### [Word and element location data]
-- begin --

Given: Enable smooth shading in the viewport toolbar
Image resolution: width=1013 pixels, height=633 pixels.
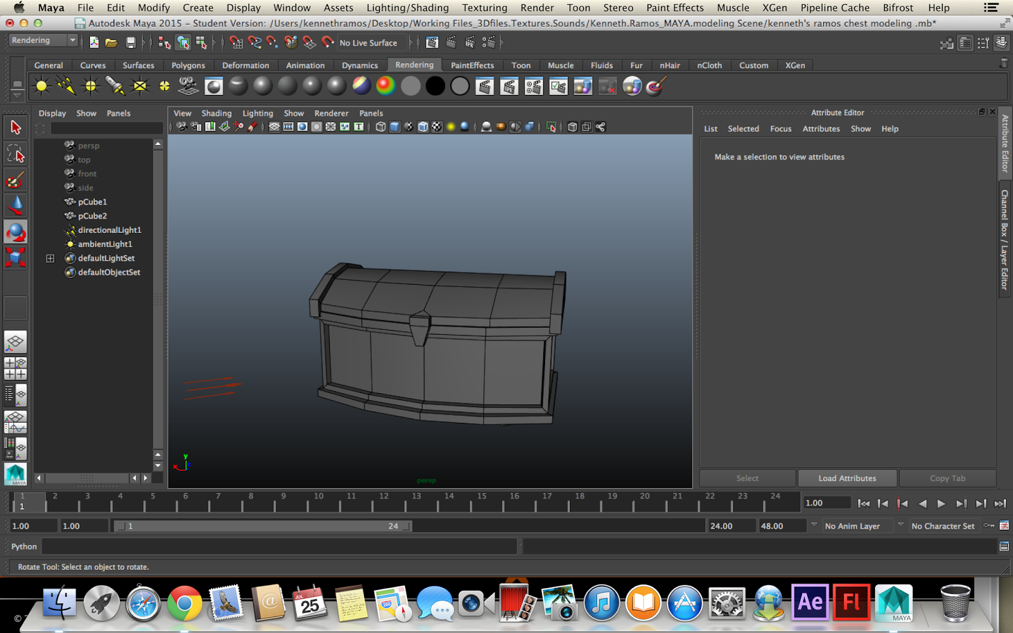Looking at the screenshot, I should tap(394, 126).
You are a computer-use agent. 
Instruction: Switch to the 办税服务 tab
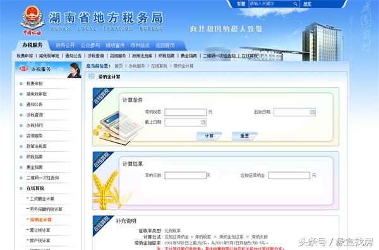pos(32,45)
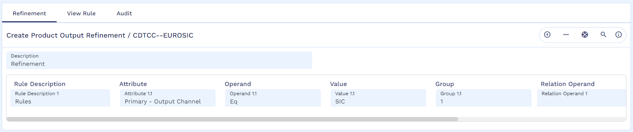Screen dimensions: 633x132
Task: Click the Group 1.1 input field
Action: (484, 98)
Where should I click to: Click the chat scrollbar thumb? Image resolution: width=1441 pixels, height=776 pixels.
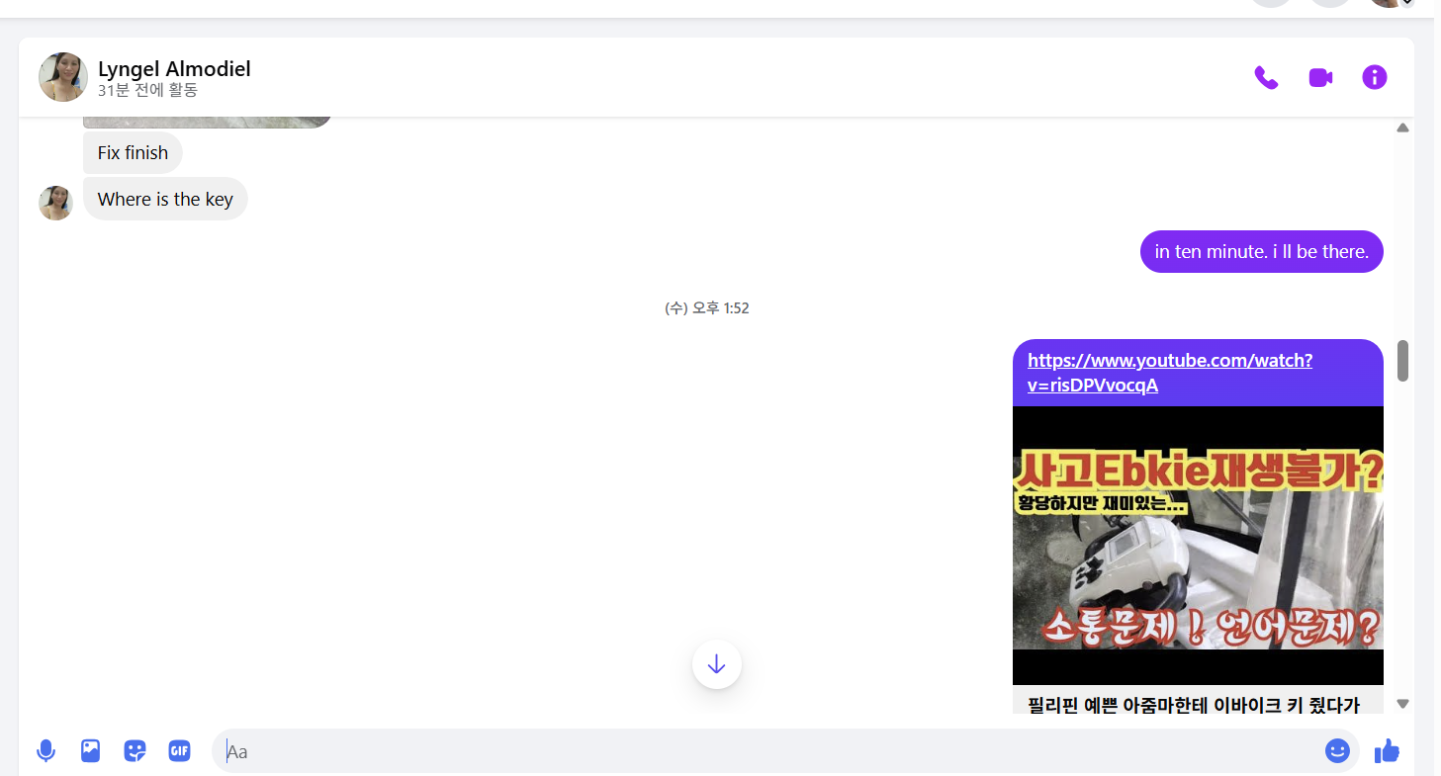pyautogui.click(x=1402, y=361)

-- end --

### [Problem to work on]
Copy out all of the material above line for line, without changing anything, and omit the pictures from your copy.

### [Task response]
Given: Enable smooth shading in the viewport toolbar
Image resolution: width=1013 pixels, height=633 pixels.
Looking at the screenshot, I should tap(394, 126).
You are a computer-use agent. 
Instruction: Switch to the 办税服务 tab
pos(32,45)
Screen dimensions: 633x132
Task: Click the Group 1.1 input field
Action: (484, 98)
Where should I click to: Click the chat scrollbar thumb? Image resolution: width=1441 pixels, height=776 pixels.
pyautogui.click(x=1402, y=361)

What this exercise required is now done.